- [WHAT TO DO] Somewhere below are a line with "Task: Click The Loop circular arrow icon" and a later line with "Given: Click Cara". Output exactly those lines and all lines between them.

(Data extracted from a collection)

Start of Block

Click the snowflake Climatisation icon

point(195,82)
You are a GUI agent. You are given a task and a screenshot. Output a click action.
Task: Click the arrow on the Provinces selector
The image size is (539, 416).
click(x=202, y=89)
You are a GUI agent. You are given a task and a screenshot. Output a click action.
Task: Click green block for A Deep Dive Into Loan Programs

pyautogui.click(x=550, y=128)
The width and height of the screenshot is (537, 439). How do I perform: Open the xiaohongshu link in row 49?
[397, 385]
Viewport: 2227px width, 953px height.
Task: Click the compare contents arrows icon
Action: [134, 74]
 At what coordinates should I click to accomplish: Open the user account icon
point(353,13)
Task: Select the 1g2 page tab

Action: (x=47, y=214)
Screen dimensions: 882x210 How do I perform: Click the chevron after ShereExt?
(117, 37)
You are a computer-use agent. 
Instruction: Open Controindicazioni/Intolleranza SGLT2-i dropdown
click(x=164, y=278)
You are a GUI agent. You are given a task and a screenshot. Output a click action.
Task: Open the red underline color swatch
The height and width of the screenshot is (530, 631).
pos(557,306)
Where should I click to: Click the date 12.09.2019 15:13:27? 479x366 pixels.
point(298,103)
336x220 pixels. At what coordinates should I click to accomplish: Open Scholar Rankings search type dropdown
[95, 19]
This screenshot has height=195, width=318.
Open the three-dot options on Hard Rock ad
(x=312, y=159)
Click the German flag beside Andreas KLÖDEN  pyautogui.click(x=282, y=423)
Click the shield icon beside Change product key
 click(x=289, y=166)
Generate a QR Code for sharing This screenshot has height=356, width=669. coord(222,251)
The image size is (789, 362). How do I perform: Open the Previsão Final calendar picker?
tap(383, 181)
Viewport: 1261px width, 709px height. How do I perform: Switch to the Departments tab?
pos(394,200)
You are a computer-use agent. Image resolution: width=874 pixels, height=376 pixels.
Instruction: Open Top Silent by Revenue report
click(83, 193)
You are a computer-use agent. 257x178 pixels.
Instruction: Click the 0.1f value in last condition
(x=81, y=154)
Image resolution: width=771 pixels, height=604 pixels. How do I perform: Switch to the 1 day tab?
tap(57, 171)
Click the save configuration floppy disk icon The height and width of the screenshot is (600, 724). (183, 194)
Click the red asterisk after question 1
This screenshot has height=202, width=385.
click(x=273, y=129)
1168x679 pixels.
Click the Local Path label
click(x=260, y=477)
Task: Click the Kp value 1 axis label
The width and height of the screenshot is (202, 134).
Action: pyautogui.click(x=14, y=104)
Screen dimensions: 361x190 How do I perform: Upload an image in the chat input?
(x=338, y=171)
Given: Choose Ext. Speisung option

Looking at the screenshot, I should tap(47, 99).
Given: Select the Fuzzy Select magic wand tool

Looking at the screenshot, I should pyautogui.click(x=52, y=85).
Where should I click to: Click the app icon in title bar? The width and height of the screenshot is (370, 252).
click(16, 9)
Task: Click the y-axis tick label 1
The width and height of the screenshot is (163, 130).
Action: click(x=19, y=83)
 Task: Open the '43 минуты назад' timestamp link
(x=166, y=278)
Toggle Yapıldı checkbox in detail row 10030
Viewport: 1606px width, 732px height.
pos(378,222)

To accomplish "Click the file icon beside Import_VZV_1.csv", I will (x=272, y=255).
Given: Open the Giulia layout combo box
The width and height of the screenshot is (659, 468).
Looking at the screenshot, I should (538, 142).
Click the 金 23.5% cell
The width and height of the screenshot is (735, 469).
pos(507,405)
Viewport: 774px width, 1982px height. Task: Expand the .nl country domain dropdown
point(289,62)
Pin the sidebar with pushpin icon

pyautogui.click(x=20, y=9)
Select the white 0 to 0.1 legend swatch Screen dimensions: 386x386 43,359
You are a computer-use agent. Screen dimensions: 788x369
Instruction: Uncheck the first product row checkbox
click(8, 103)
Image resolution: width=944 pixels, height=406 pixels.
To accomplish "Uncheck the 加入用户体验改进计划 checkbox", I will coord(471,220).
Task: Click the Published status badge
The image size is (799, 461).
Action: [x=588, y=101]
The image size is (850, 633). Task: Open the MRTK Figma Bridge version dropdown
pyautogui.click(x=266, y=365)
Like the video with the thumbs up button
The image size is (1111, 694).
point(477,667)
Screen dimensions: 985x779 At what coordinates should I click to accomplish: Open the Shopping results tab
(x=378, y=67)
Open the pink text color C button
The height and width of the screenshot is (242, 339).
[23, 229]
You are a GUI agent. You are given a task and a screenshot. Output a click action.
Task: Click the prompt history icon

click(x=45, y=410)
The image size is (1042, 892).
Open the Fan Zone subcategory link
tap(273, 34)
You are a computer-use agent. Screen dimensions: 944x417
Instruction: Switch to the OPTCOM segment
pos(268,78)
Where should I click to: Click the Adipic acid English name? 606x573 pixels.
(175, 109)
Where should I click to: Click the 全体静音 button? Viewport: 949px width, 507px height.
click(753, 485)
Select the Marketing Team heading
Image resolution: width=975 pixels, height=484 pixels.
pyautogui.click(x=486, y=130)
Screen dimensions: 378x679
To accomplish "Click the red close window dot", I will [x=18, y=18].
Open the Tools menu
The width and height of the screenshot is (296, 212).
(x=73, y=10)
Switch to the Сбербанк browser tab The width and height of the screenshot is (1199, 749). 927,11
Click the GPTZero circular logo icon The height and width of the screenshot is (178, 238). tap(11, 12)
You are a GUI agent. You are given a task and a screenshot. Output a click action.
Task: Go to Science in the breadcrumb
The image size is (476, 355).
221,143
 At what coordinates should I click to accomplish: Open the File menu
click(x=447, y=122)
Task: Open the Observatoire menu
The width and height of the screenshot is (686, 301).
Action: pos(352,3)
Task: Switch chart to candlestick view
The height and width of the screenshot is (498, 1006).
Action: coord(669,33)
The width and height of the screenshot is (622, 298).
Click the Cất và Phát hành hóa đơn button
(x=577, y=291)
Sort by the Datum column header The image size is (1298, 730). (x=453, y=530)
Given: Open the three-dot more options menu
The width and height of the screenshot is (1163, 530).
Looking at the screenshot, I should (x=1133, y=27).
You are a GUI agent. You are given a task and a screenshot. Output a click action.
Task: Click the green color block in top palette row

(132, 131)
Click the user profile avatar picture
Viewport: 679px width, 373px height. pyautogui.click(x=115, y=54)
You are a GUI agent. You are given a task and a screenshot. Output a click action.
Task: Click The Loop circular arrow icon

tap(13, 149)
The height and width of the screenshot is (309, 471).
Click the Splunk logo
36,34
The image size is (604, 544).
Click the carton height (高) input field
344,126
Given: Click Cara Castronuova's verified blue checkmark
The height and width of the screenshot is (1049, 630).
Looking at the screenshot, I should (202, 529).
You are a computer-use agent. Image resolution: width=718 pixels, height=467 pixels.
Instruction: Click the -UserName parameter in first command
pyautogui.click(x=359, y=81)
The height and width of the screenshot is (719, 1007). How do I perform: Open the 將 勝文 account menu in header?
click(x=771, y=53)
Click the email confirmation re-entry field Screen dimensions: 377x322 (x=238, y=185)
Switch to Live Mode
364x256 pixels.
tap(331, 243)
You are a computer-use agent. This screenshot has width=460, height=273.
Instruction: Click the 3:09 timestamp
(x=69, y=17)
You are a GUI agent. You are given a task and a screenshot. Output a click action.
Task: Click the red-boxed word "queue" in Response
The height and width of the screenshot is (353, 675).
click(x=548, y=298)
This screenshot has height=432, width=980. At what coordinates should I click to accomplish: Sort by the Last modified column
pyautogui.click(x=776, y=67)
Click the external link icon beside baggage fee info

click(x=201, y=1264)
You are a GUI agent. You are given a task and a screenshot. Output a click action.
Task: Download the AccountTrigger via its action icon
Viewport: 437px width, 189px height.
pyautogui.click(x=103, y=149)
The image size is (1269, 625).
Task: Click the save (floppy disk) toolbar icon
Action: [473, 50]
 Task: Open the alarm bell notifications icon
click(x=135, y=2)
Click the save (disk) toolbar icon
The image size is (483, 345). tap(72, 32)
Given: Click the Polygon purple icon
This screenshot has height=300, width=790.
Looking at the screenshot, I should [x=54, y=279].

End of Block

- [WRITTEN RESPONSE]
Task: Click The Loop circular arrow icon

tap(13, 149)
The height and width of the screenshot is (309, 471).
Click the Splunk logo
36,34
The image size is (604, 544).
Click the carton height (高) input field
344,126
Given: Click Cara Castronuova's verified blue checkmark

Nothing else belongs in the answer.